■ Consigne
Prolongez le texte sur les attouchements entre jeunes enfants à l'école en reprenant juste après sa dernière phrase.

■ Texte fourni
Pour le psychologue David Bichet, « quand la parole se libère, c’est important de prendre en compte ce que son enfant raconte de ce qu’il vit à l’école en particulier quand ça touche le sexe de son enfant et celui des autres enfants, parce que là il y a une problématique qui est sous-jacente dans la question de l’attouchement, de l’intrusion. Il y a une intervention à faire, à prendre au sérieux et pouvoir leur dire que ce n’est pas normal.«
J’attends toujours que ça vienne d’elle, d’un coup ça sort. Pendant des mois, elle n’a rien dit et maintenant qu’elle a compris qu’elle avait le droit, et ça lui fait du bien, elle sait qu’on l’écoute. J’essaie de prendre suffisamment de recul pour encaisser tout çà, même si c’est dur en tant que parent.
Maman d’une petite victime de 4 ans
La psychanalyste, Zeynep Ulu nous explique : « On peut parler de jeux d’enfants entre enfants, on peut parler d’attouchement quand c’est un adulte qui touche un enfant. Je comprends que les enfants, la famille, les parents souffrent. C’est un jeu d’enfants, oui parce qu’il y a certainement du mimétisme. Il reproduit inconsciemment ce qu’il aurait vu ou subi, sans avoir subi d’attouchement des fois, mais juste de voir, d’être présent, c’est un traumatisme. Je ne dis pas de minimiser ni d’ignorer cet attouchement qui a été subi comme un traumatisme mais sans dramatiser aux yeux de l’enfant. »
Pour la maman, « c’est très très dur surtout quand l’école dit que ce n’est qu’un jeu de touche-pipi et que c’est nous, en tant qu’adultes, qui interprétons mal. » « Nous avons demandé que la directrice fasse un signalement parce qu’à cet âge-là, faire ça, ce n’est pas normal, rapporte-t-elle. On a demandé à ce qu’elle effectue un changement de classe et qu’elle prévienne les parents dont les enfants avaient vu ce que le petit faisait. On avait demandé à ce qu’il y ait une semaine d’exclusion. Elle nous a dit qu’elle ne ferait pas de signalement pour rien. On était abasourdi mais on était loin d’imaginer qu’il y avait eu d’autres enfants qui avaient subi aussi des choses. »

■ Lignes affichées
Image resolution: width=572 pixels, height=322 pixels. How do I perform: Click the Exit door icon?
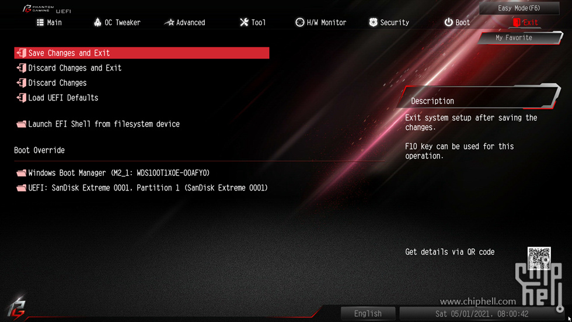click(x=517, y=22)
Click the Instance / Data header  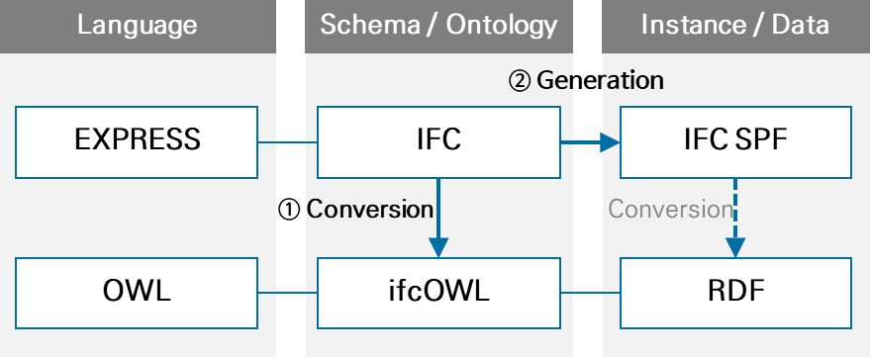click(x=735, y=26)
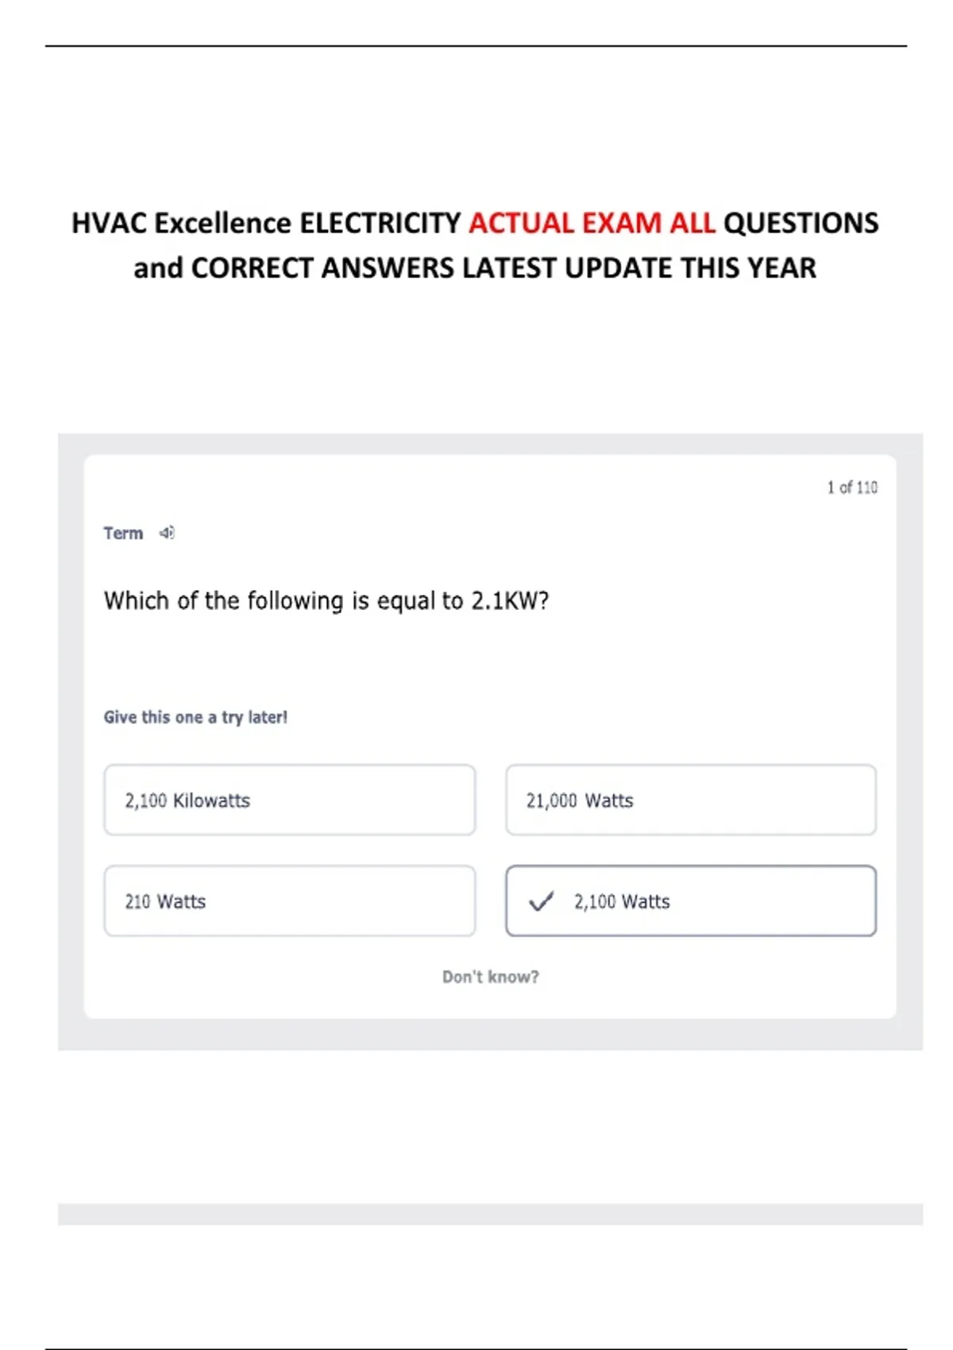Pick the 210 Watts answer

[x=289, y=901]
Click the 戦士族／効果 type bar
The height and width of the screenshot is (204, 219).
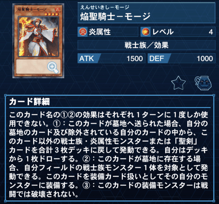pyautogui.click(x=146, y=45)
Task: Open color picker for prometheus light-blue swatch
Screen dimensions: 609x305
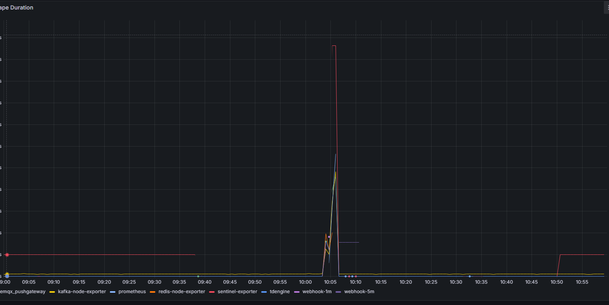Action: coord(112,292)
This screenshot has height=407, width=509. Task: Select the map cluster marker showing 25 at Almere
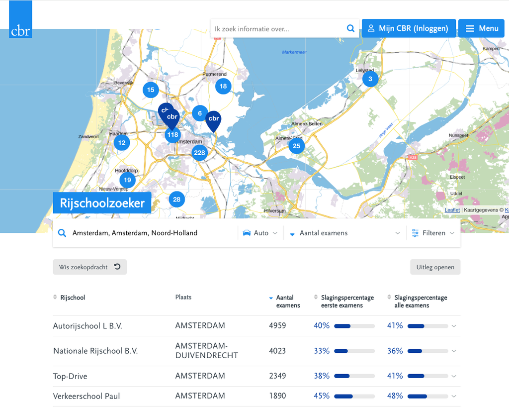click(296, 146)
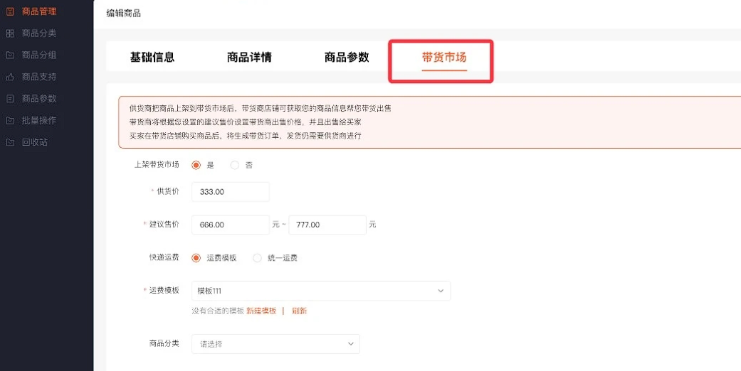The image size is (741, 371).
Task: Select 否 for 上架带货市场
Action: point(235,165)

■ Réponse
Un parent a porté plainte contre la direction de l’école. « Une psychologue du diocèse est intervenue dans l’école mais pour minimiser les faits » selon une des mamans encore bouleversée. Rien, d’après les parents, n’a été mis en place pour soutenir les enfants.
Nos enfants savent que c’est interdit et c’est pour çà qu’ils nous en ont parlé. Nous, la direction de l’école nous a dit que ce n’était pas un viol ! Mais y a quand même eu pénétration digitale. J’ai proposé à la directrice une médiation avec les parents, elle m’a répondue que les parents étaient en colère, mais nous, on a pas le droit d’être en colère ? Nous sommes parents de victimes !
Maman d’une autre petite victime
La psychanalyste, Zeynep Ulu, estime qu’il aurait fallu « un espace d’écoute pour les parents et les élèves pour pouvoir libérer cette parole et que les enfants puissent comprendre, ils étaient face à quelque chose d’inconnu. L’enfant, s’il n’est pas écouté, cela crée un espace insécure pour lui. »
Les parents qui se sont manifestés auprès de l’école n’ont pas la possibilité de réinscrire leurs enfants pour la prochaine année scolaire dans l’établissement concerné. Ils considèrent que leurs enfants subissent une double peine de la part de cette école privée catholique. Les parents nous indiquent avoir écrit, sans réponse reçue, au rectorat, au chef d’établissement, au diocèse. Les faits se sont déroulés en janvier.
Pour l’instant, l’école et le rectorat n’ont pas donné suite à nos sollicitations.